***** DATA SHOWN
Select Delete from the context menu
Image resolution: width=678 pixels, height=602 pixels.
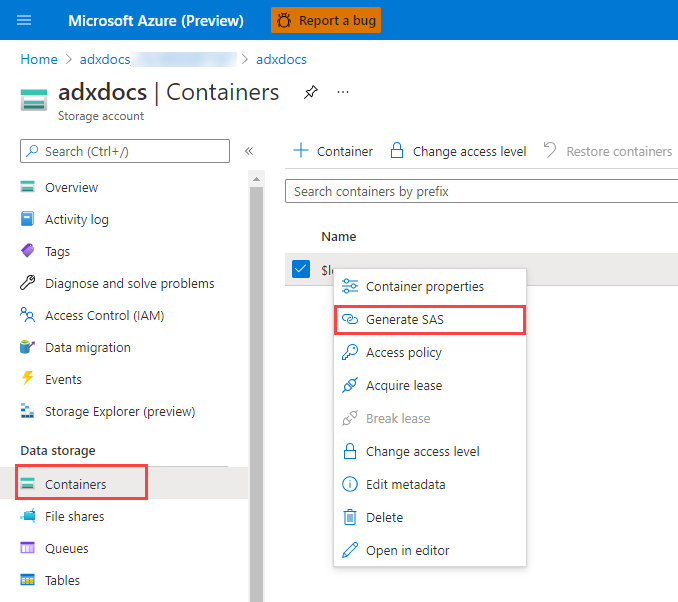tap(384, 517)
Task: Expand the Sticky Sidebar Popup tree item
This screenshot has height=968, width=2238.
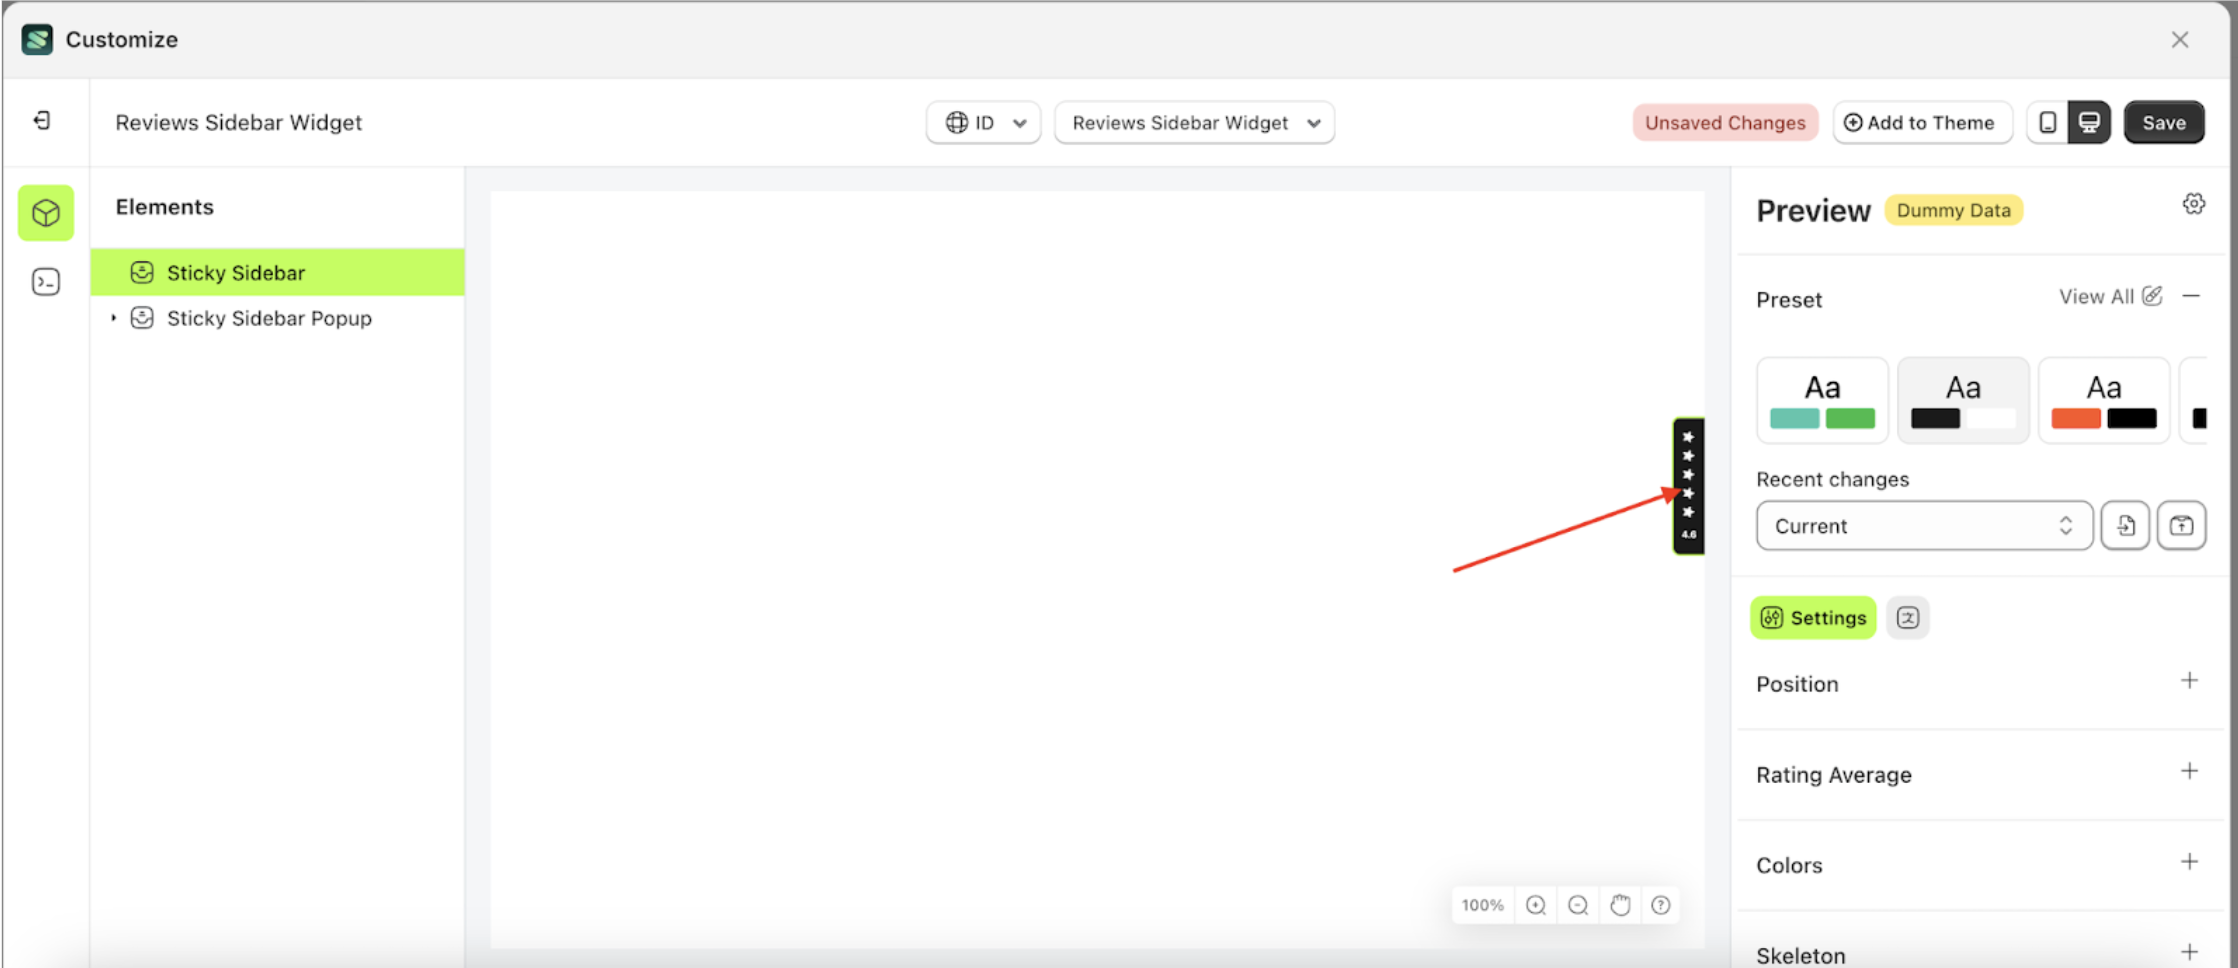Action: [113, 318]
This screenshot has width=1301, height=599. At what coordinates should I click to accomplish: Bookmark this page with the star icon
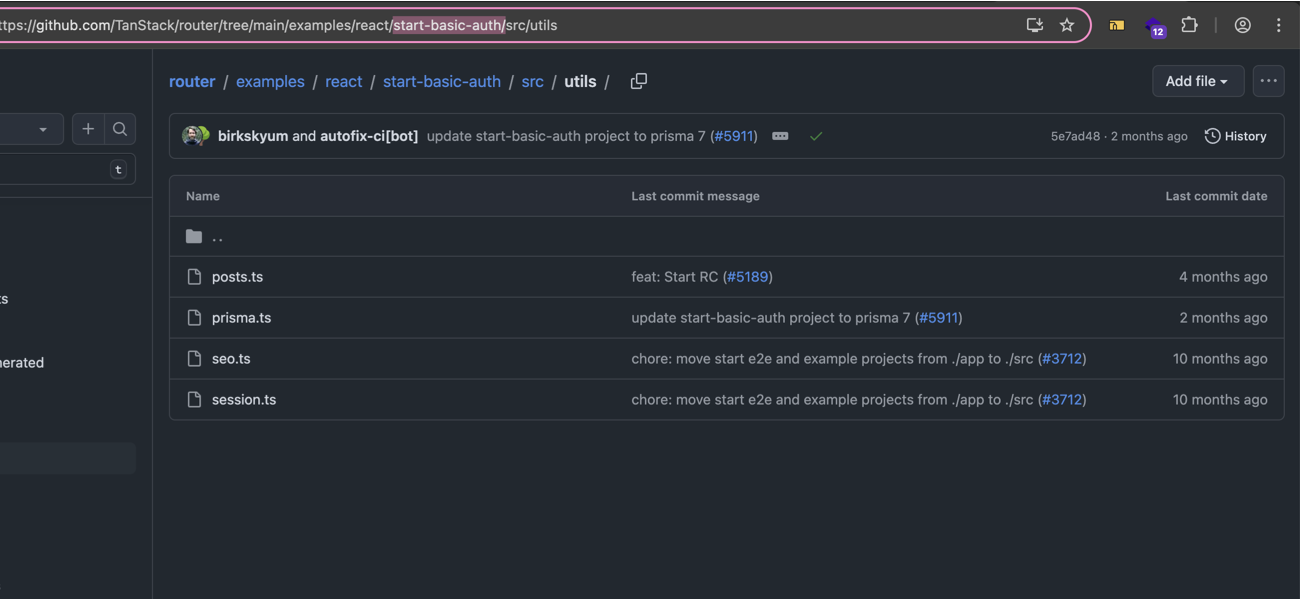click(1067, 25)
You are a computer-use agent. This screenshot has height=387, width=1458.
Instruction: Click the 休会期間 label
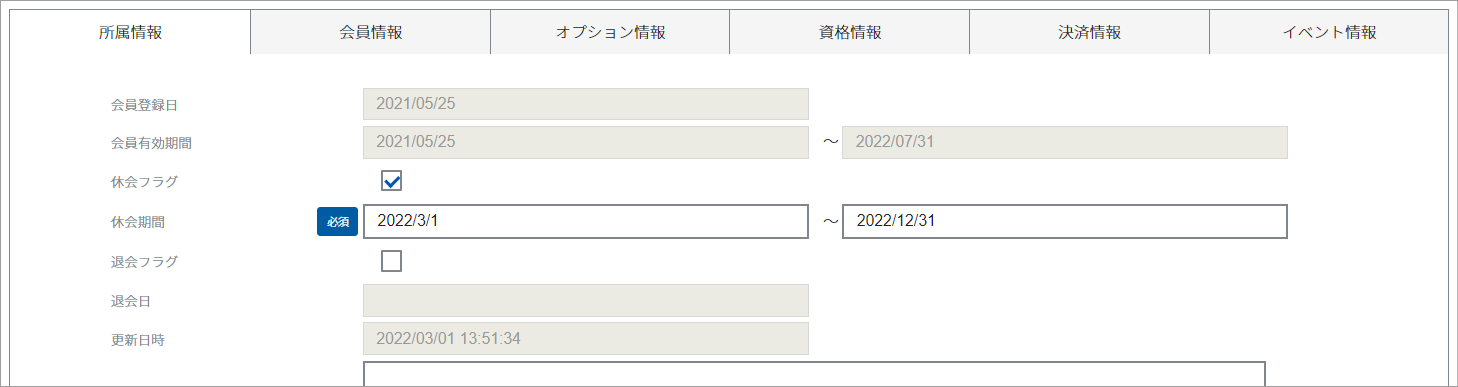pos(137,222)
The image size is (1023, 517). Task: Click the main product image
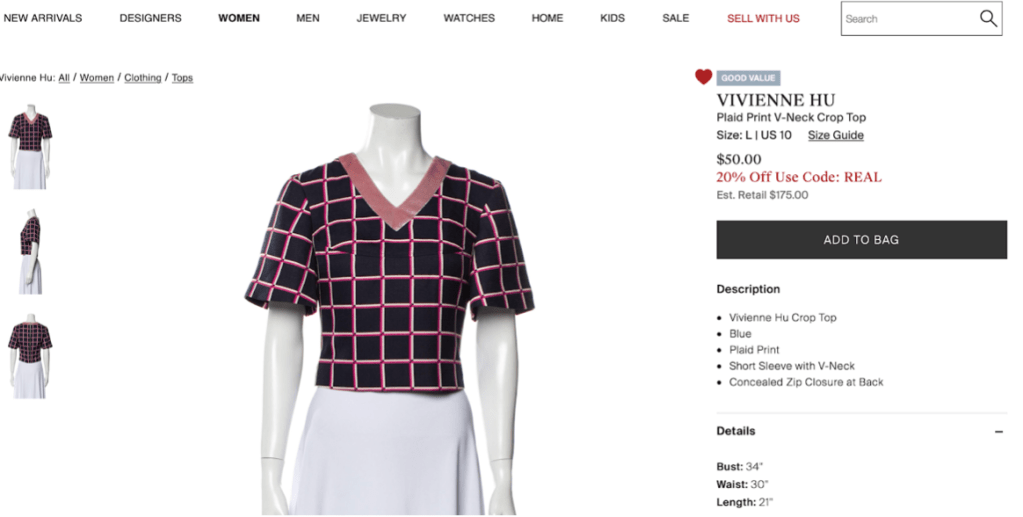tap(389, 309)
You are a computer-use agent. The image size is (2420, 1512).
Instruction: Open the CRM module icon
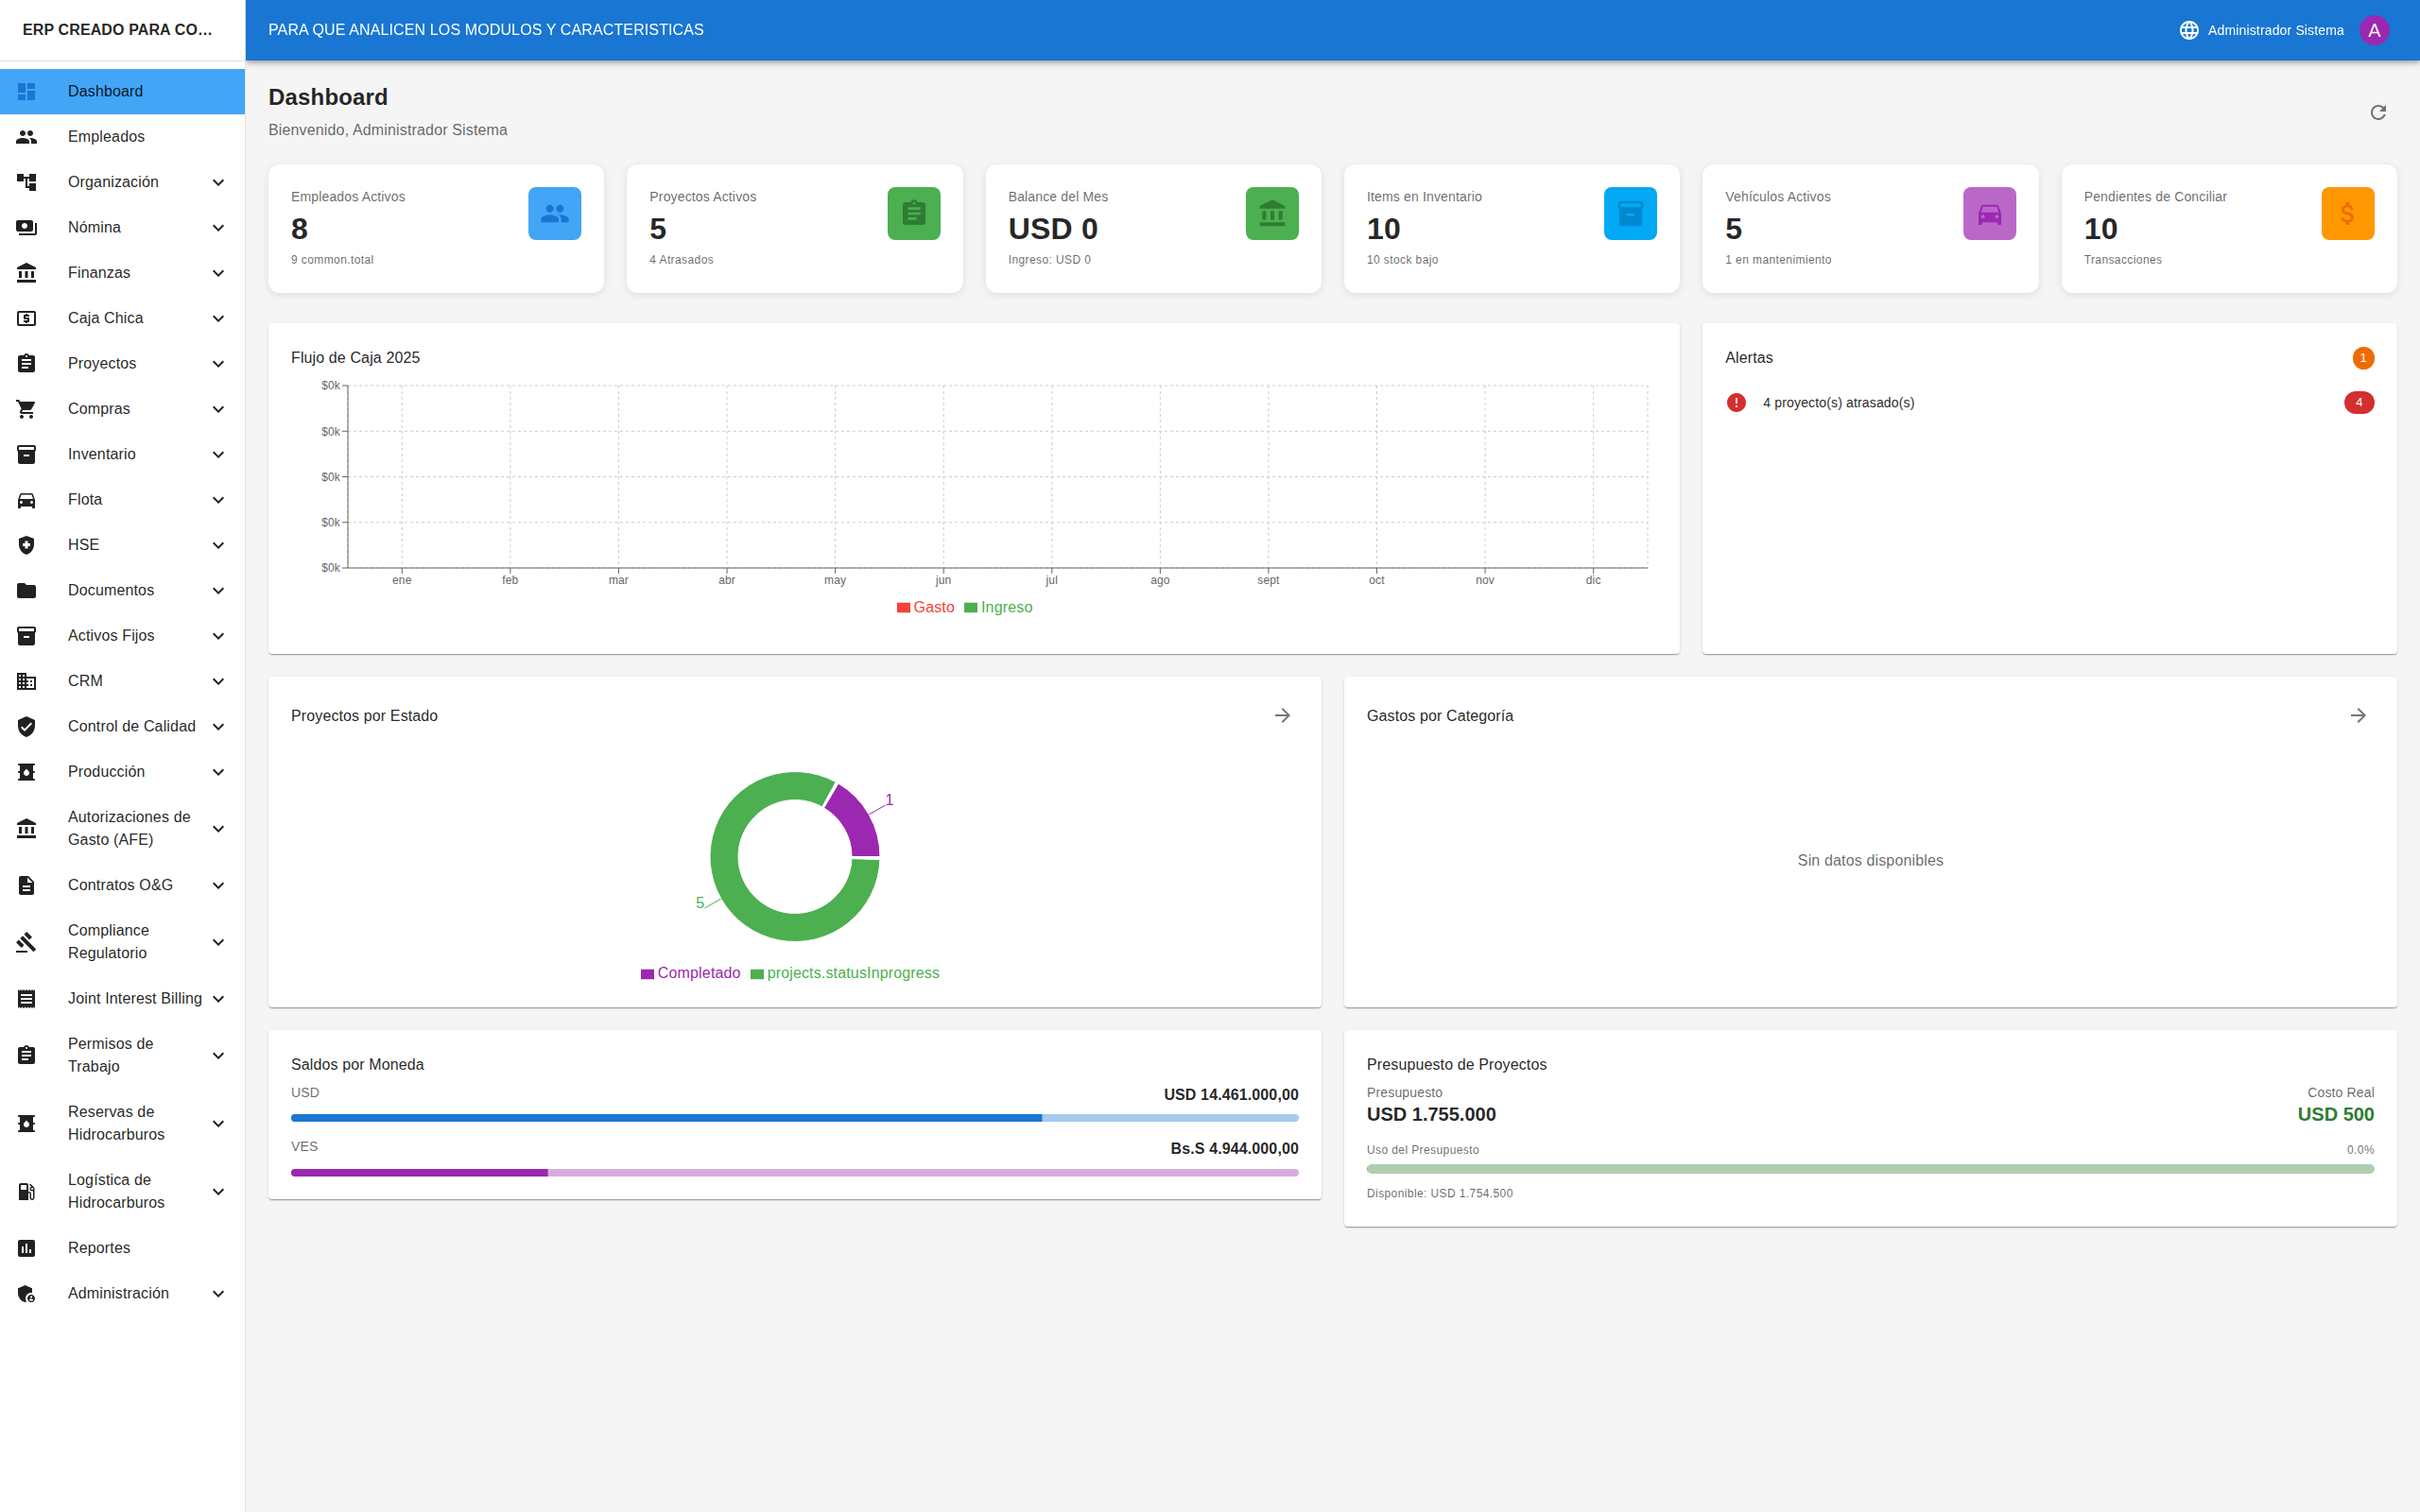pyautogui.click(x=26, y=681)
**********
▶ _TO BE DONE_:
Convert these rows into a Markdown table with the columns n and Line, numbering each row and skipping blank lines. Leave the pictures out of the table.

▶ _TASK SOLUTION_:
| n | Line |
|---|---|
| 1 | Select Delete from the context menu |
| 2 | Image resolution: width=678 pixels, height=602 pixels. |
| 3 | tap(384, 517) |
| 4 | Task: Expand the Sticky Sidebar Popup tree item |
| 5 | This screenshot has height=968, width=2238. |
| 6 | Action: [113, 318] |
| 7 | This screenshot has width=1301, height=599. At what coordinates should I click to accomplish: Bookmark this page with the star icon |
| 8 | click(1067, 25) |
| 9 | You are a computer-use agent. This screenshot has height=387, width=1458. |
| 10 | Instruction: Click the 休会期間 label |
| 11 | pos(137,222) |
| 12 | The image size is (1023, 517). Task: Click the main product image |
| 13 | tap(389, 309) |
| 14 | You are a computer-use agent. The image size is (2420, 1512). |
| 15 | Instruction: Open the CRM module icon |
| 16 | pyautogui.click(x=26, y=681) |